* [TEXT SEGMENT]:

________________________________________

ISU breaks ground for Roy J. Carver co-laboratory

More than 100 people gathered on the northwest corner of campus to break ground for the Roy J. Carver co-laboratory, the new home of the ISU Plant Sciences Institute.

“Co-laboratory is a new term for a place where university and industry can collaborate and conduct cooperative research,” said Stephen Howell, director of the Plant Sciences Institute. “Faculty and students can work side-by-side with scientists in industry.”

Even though people have sometimes had difficulty in figuring out just where to find the ISU Plant Sciences Institute, the institute already has drawn financial awards, he said.

“For example, the National Science Foundation has a plant genomics research program, and ISU investigators in the Plant Sciences Institute led the nation, tying only with Cornell, capturing those awards,” Howell said.

Genomics is the science that has recently revealed the blueprint for the entire human genome. Plant genomics is the understanding of the blueprint of genetic information in plants.

“[Plant genomics] is the basis for a lot of work being done in plant breeding and many other areas of applied plant sciences right now,” Howell said at Saturday’s ceremony. “Looking back 30 years, it’s amazing that people could work to improve plants without this knowledge.”

He said the knowledge is used “to endow plants with qualities . that producers want and that consumers are interested in.”

There will be many targets for the work, including giving plants increased nutritional characteristics, better processing characteristics and developing plants as bio-renewable resources.

Scientists at the institute also are interested in developing bio-technological plants – endowing plants with the capability of making products that never were produced before.

For example, pharmaceuticals that currently are made through fermentation might be able to be made by the plants themselves, “by turning them into little biological factories,” Howell said.

He said it might be “healthier” to make vaccines in plants rather than growing them in animal materials.

Dirk Charlson, graduate student in agronomy, said he is studying iron nutrition in soybeans. Charlson said he’s excited about the possibility of collaborating with scientists in the new Plant Science labs to do plant breeding and genetic research.

“We can’t be isolated anymore,” he said. “We have to do interdisciplinary projects in order to develop crops of soybeans and corn with value added to them. Right now, prices are low.

In order for producers to make money, they need to add value to that crop . such as high oil or protein content.”

Marna Yandeau, graduate student in agricultural genetics and zoology, said she first “fell in love” with corn research while working on her undergraduate degree and taking a biology course at Drake University.

“For graduate students in particular, [the co-laboratory is] really great, because there’s going to be a lot of new technologies and tools that will be available to all the researchers on campus,” she said.

“And more than that, there’s going to be a lot of space for collaborators and visiting scientists. So, I think it will broaden the scope of research that’s done here.”

________________________________________

* [INPUT DATA]:
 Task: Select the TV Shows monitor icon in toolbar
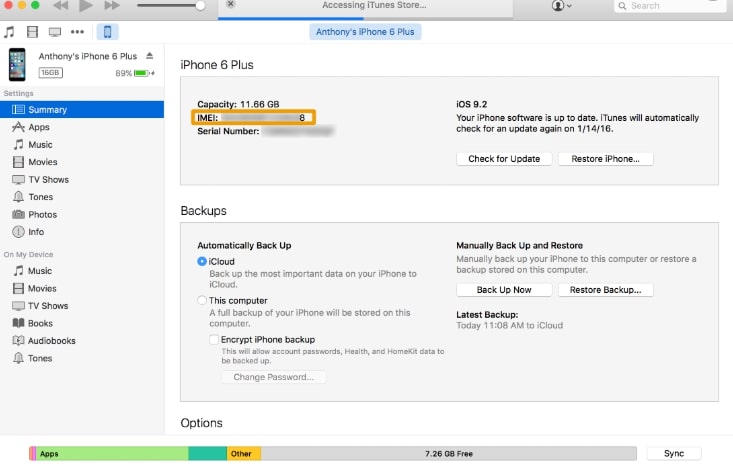click(55, 33)
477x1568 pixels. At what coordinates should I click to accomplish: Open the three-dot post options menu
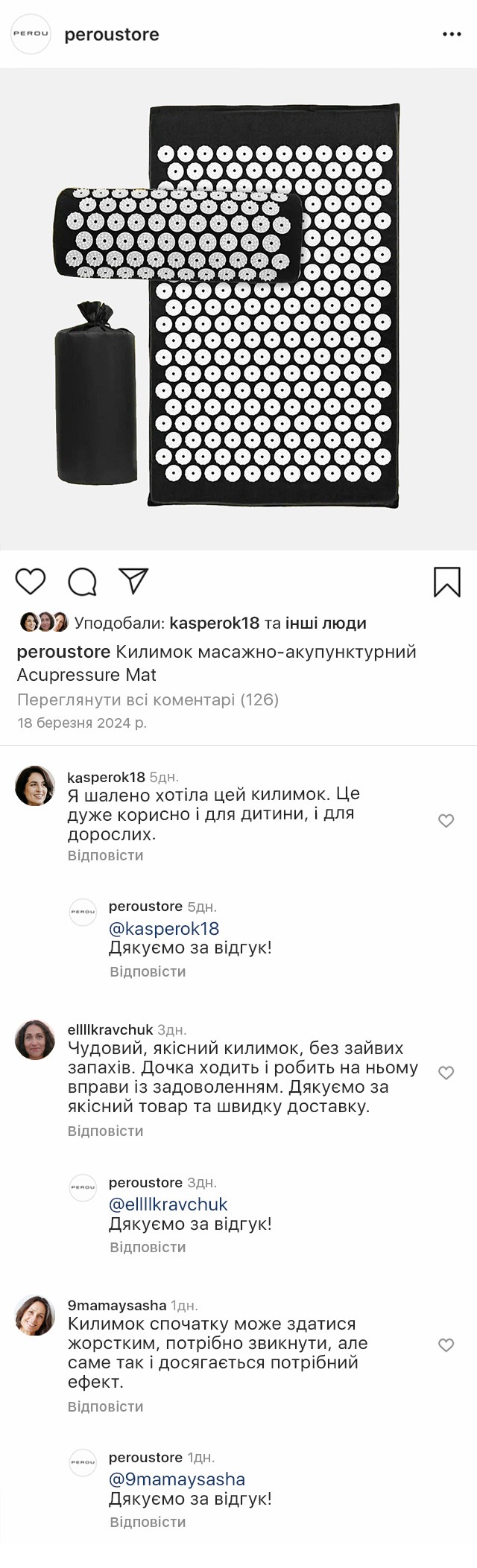coord(452,34)
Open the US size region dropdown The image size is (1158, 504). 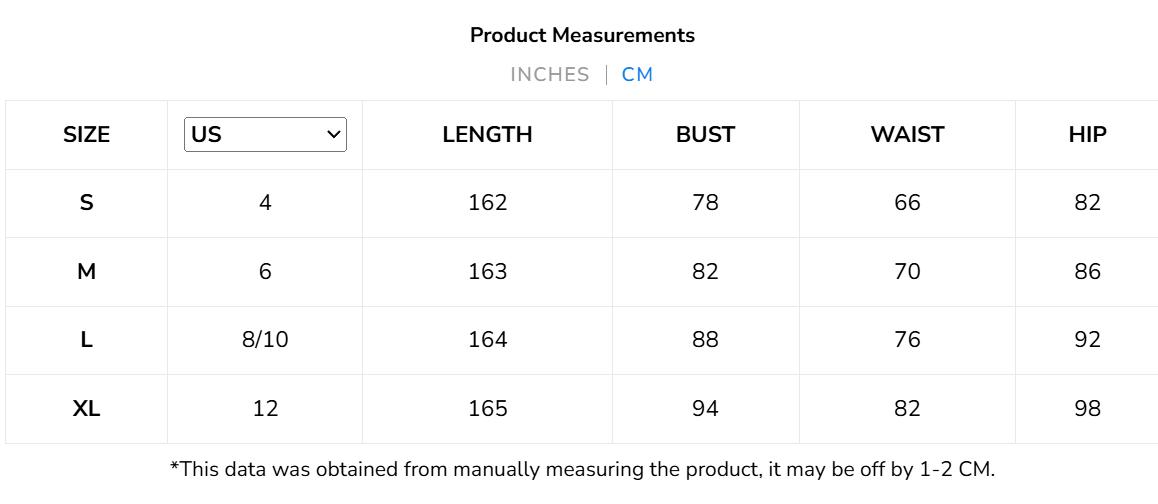[265, 135]
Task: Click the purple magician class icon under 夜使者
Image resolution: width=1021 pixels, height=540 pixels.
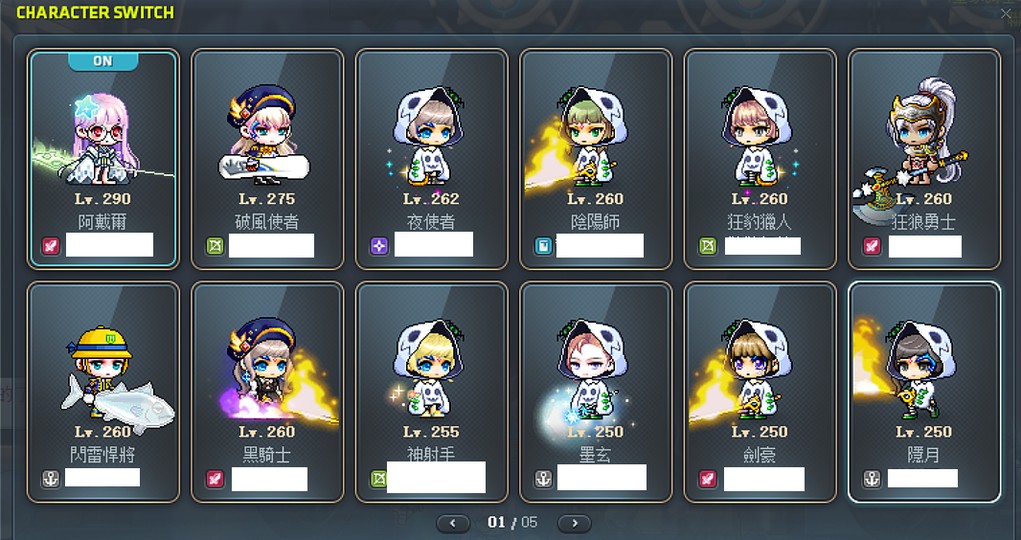Action: [x=379, y=246]
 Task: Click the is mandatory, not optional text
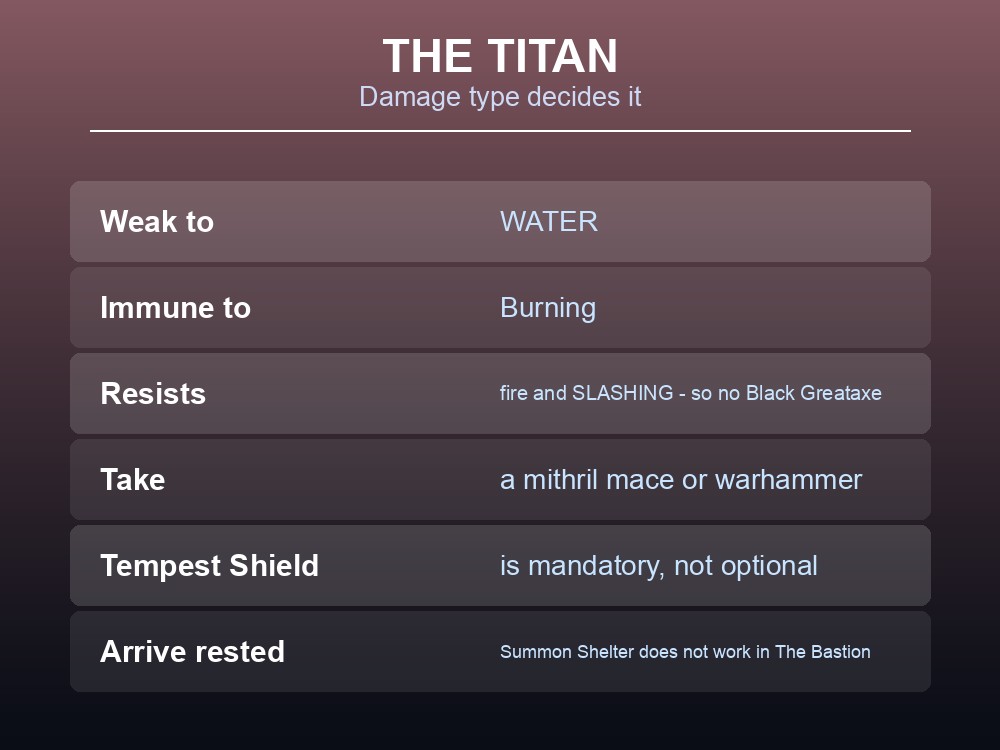[659, 566]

________________________________________

* [WORK TO COMPLETE]: According to the article on the co-laboratory groundbreaking, what is Dirk Charlson studying?

* [OUTPUT OF THE TASK]: Iron nutrition in soybeans.